# How does my chain length look?



## racerjake (Oct 21, 2004)

Hey folks,
View attachment 84209


View attachment 84210


View attachment 84211


I just rebuilt my bike with Rival. It was truly a pleasure to hang these nice parts. 

I was pretty conservative when I installed the chain. The "Big-Big + 2 links" formula from the SRAM site seems a tad short. 

Take a look at the two pics and let me know if you think I'm ok. One is with the bike in the 53x23 (i'm running and Ultegra 12x25), the other is in the 39x12. It seems ok but I haven't put the bike through any races or on any bumpy roads.

The last pic is in case you're curious about the whole build. I decided to get my old crusty ICE repainted, slap on the Rival parts, new bars & stem, and try to get a couple of more seasons out of the thing.

-Jake

www.mranchorman.com


----------



## Mark McM (Jun 18, 2005)

That second photo looks like you are in the 13 sprocket, not the 12.

In general, it looks okay. In the first photo it looks like you could get it up into the 53/25 if you had to (not that you'd do it intentionally, but it is good to have the extra capacity if you ever shifted it up there accidentally). It looks it might be a bit more marginal at the other end; if you shifted into the 39/12, the bottom run of the chain might drag on the derailleur cage. This is a bit more benign (it usually just results in some noisiness), but it would still be best to avoid this.

If you can drop it into the 12 without the chain dragging, you're good to go. If you the chain does drag in the 39/12, you might want to investigate if it is possible to take out a pair of links, and still get it up into the 53/25 without the chain being so tight that it threatens to rip the derailleur off. If you can't take out the extra links, then you'll just have to live with the noisy reminder when you (accidently) drop it into the 39/12.


----------



## masshysteria (Jan 26, 2007)

Looks okay. Does it run okay? That's the real test.

I've been running big + big + 2 on my cross bike for awhile and haven't had any problems and can use the full range of cogs from either chain ring in a pinch.


----------



## Fivethumbs (Jul 26, 2005)

I tried the SRAM chain length method also and I felt like the chain was too short. It worked okay, but it seemed like there was a lot of pressure on the derailleur in the small front/big rear combo, where I do most of my climbing. 

I then used Leonard Zinn's method from his book (Zinn and the Art of Road Bike Maintenance) and I think the chain length works better. Zinn says to put the chain in the big front/small rear combo and the derailleur pulleys should be vertical.


----------



## racerjake (Oct 21, 2004)

I put in a good ride the other day (before the floods!) with a couple of hills and two sprints. The bike shifts great. I feel like I got these parts for a steal. I'd recommend the extra chain length. You can always take out a link--can't usually add one with these mushroomed chain pins.


----------

= Given records =

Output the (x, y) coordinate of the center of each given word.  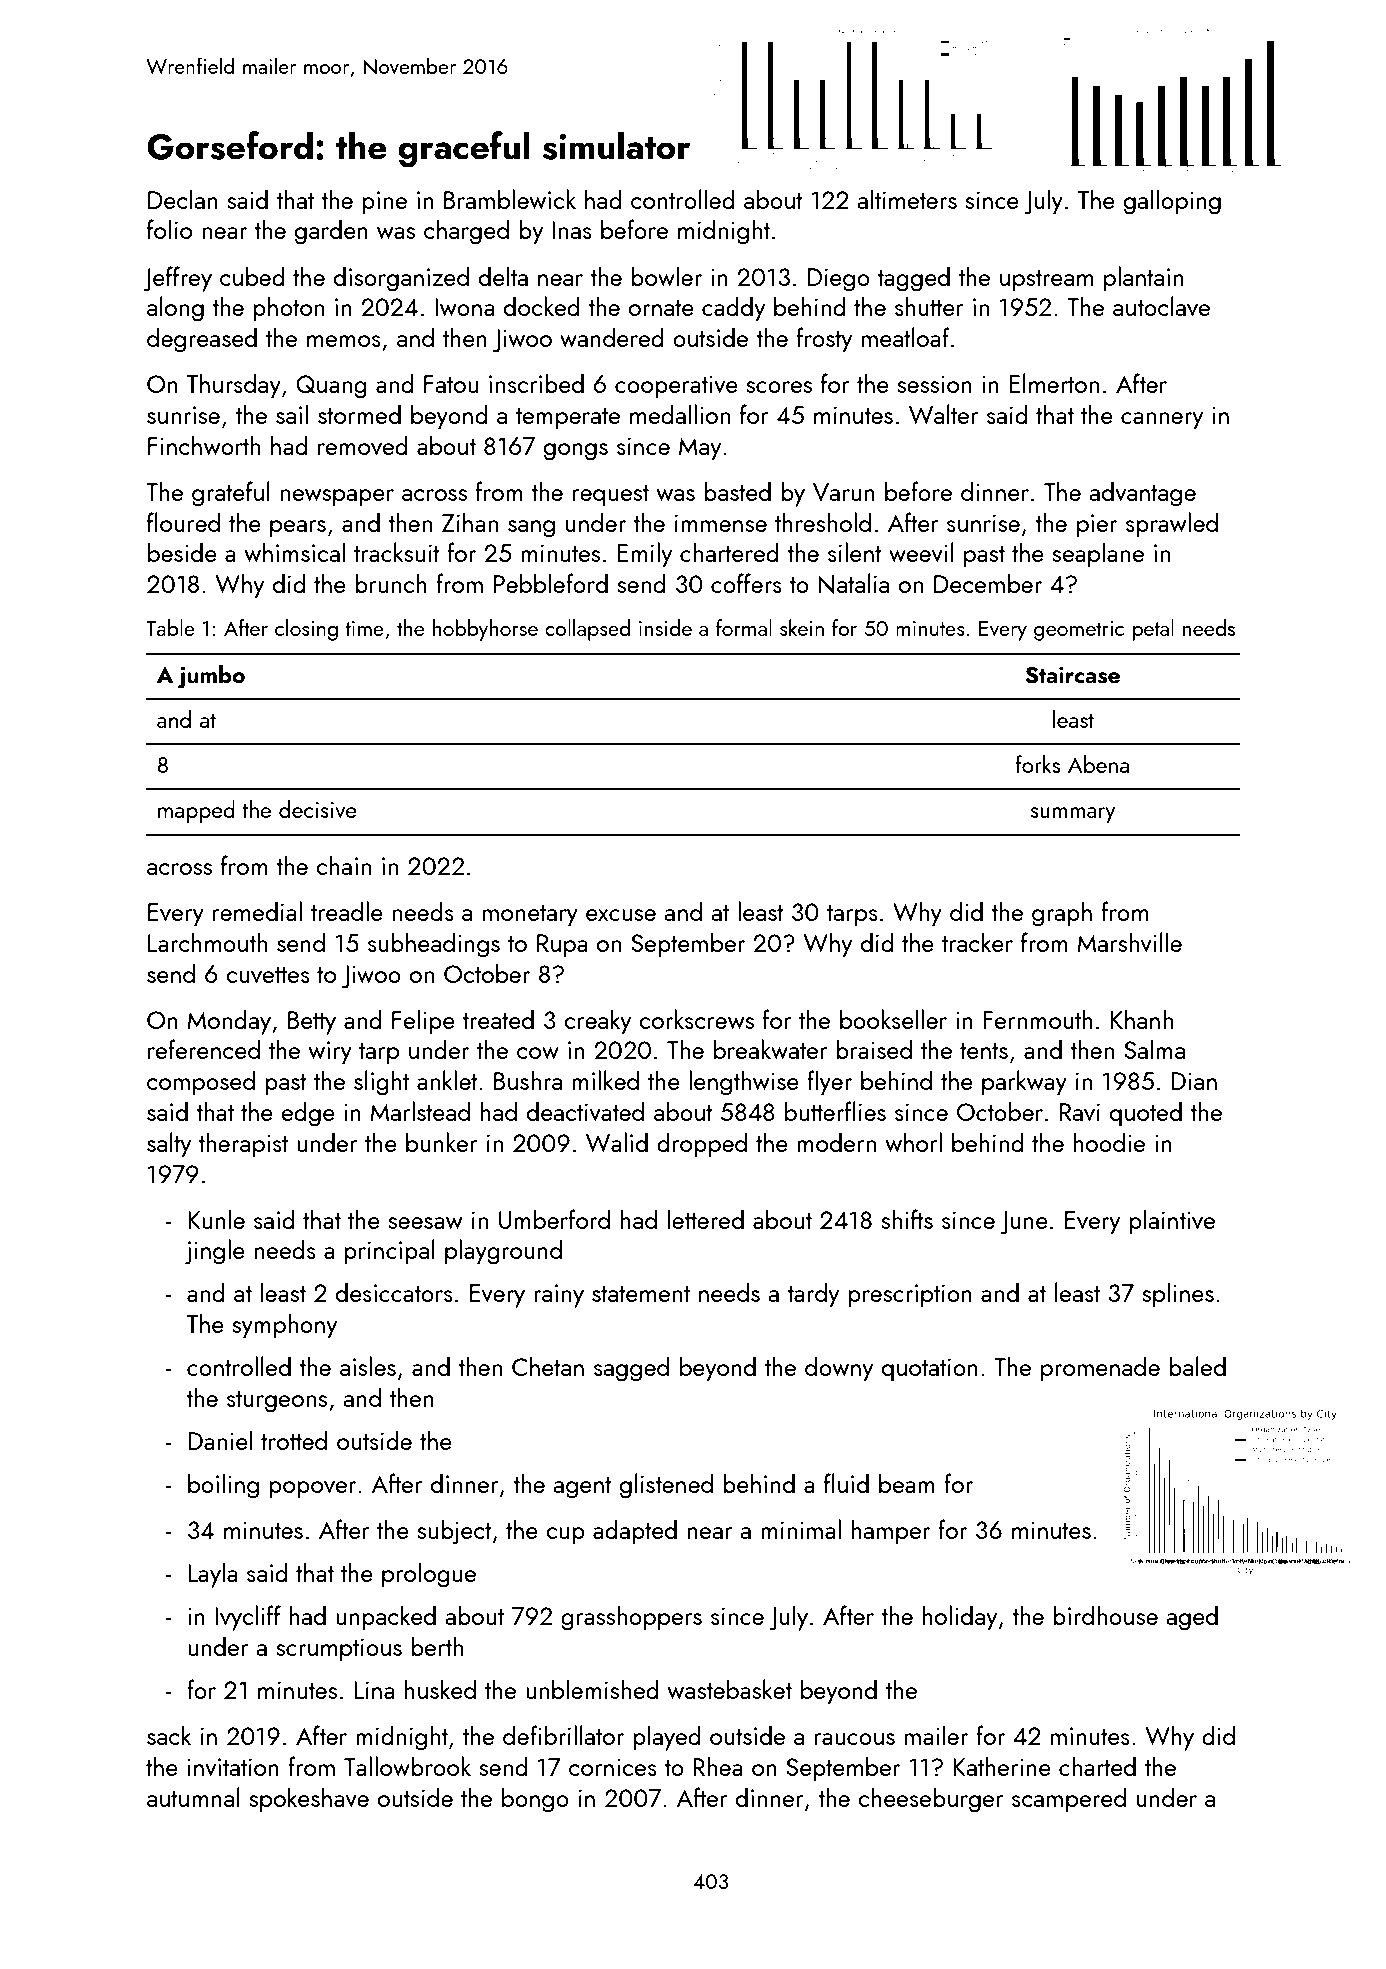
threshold (823, 522)
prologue (429, 1575)
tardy (813, 1295)
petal (1153, 630)
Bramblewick (510, 199)
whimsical (294, 552)
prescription (910, 1296)
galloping (1172, 202)
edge (308, 1114)
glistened (666, 1486)
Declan (183, 199)
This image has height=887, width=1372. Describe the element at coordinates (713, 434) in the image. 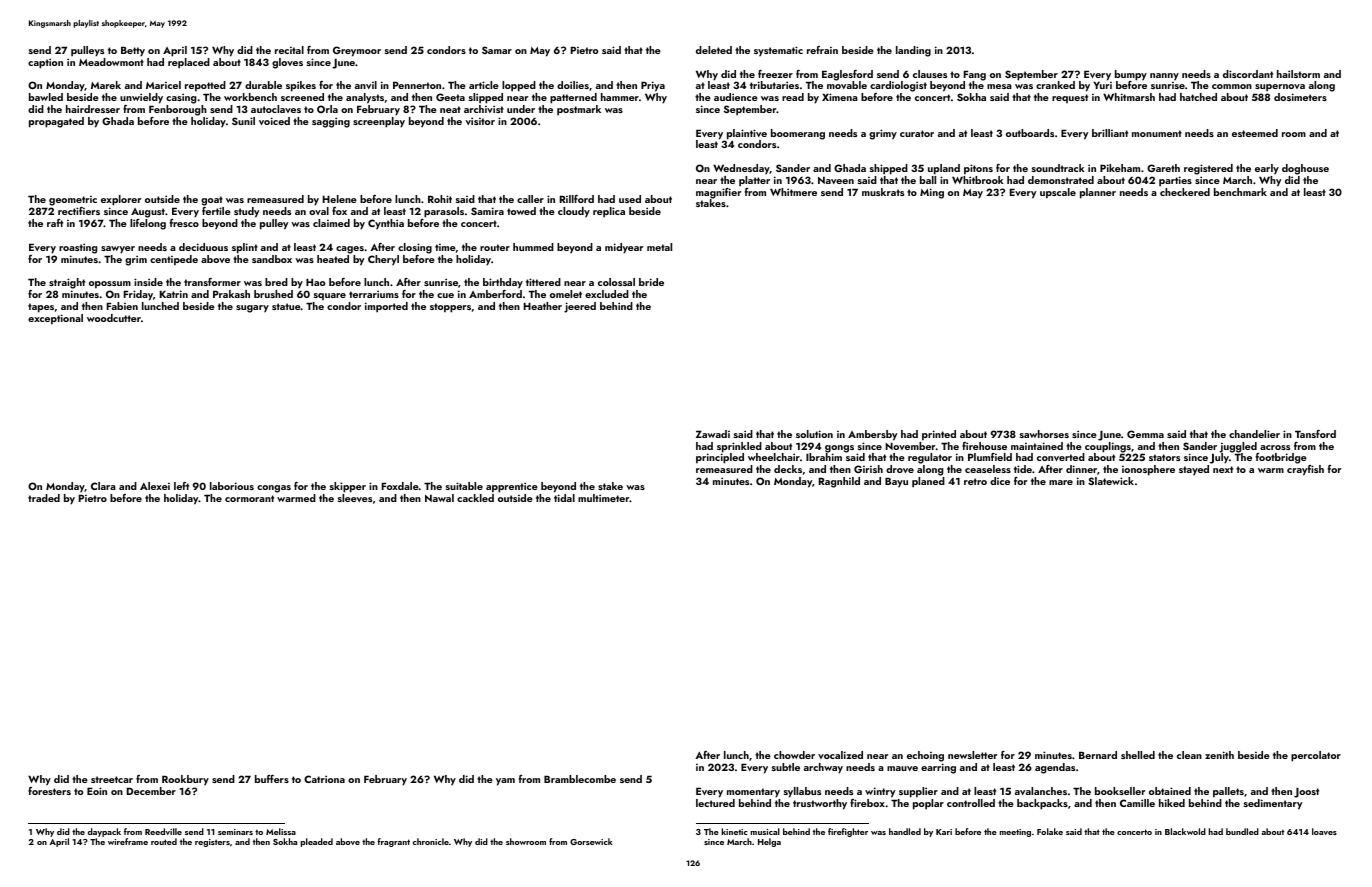

I see `Zawadi` at that location.
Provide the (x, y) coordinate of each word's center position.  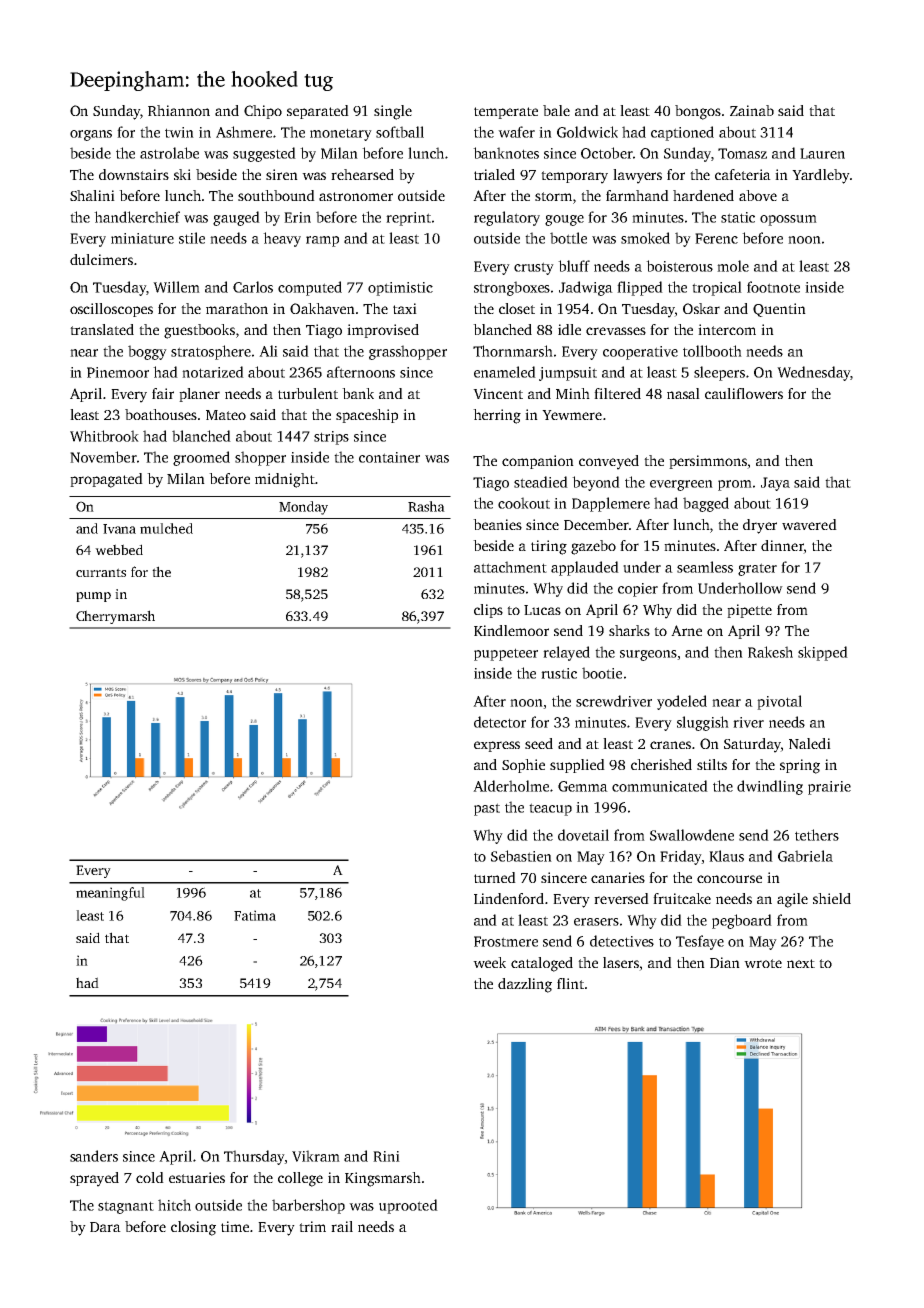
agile (792, 900)
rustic (559, 673)
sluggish (703, 723)
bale (556, 110)
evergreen (681, 485)
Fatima (255, 915)
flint (570, 983)
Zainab (752, 110)
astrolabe (169, 153)
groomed (201, 458)
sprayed (94, 1179)
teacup (550, 809)
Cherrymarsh (115, 617)
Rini (386, 1156)
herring (497, 416)
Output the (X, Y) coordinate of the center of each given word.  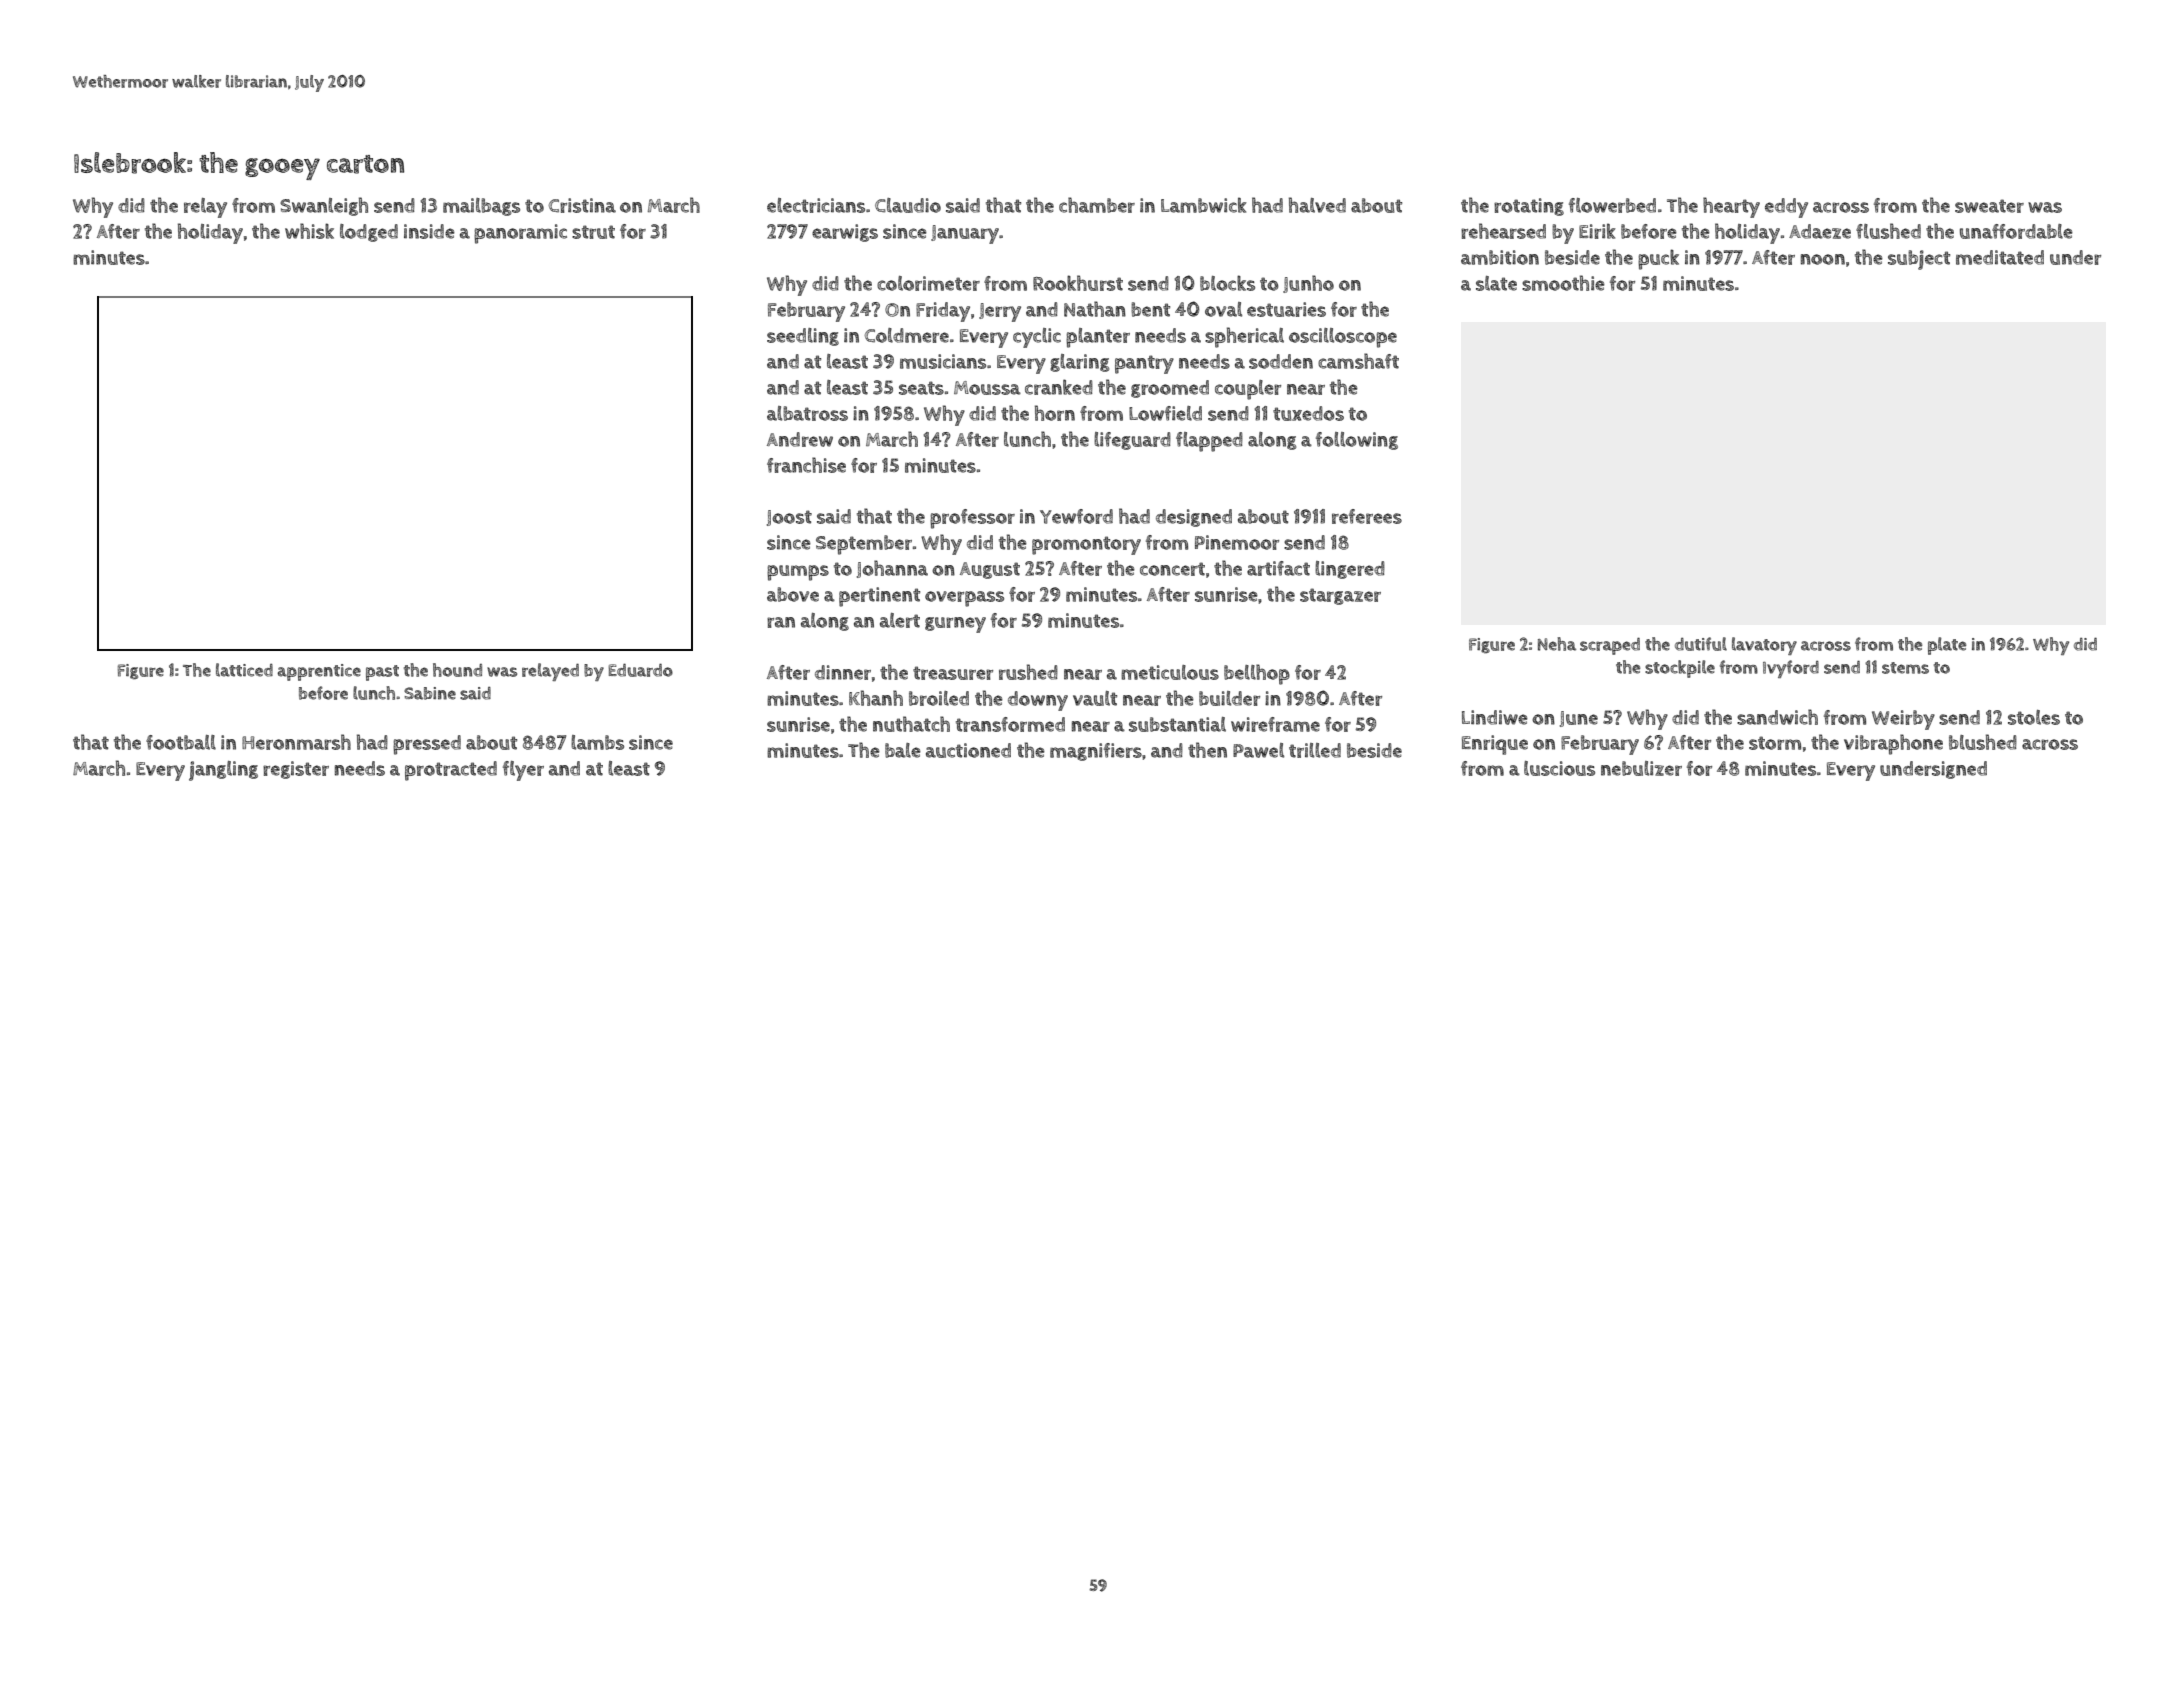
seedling (803, 337)
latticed (244, 670)
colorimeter (928, 283)
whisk (309, 231)
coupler (1248, 390)
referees (1367, 516)
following (1357, 441)
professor (972, 519)
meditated (2000, 257)
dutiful (1701, 644)
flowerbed (1612, 205)
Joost (789, 518)
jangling (223, 771)
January (965, 234)
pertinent (879, 597)
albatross (807, 413)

= Given instruction 1 =
Translate this sentence from the chain length thread into Spanish: "I tried the SRAM chain length method also and I felt like the chain was too short."
= Given instruction 2 =
Answer from the chain length thread:
(a) What cassette does racerjake say he is running?
(b) Which sprocket does Mark McM think the second photo actually shows?
(c) Under Zinn's method, how should the derailleur pulleys sit with the chain in the big front/small rear combo?

= Output 1 =
Yo también probé el método de SRAM para calcular la longitud de la cadena y sentí que la cadena quedaba demasiado corta.

= Output 2 =
(a) An Ultegra 12x25.
(b) The 13 sprocket.
(c) Vertical.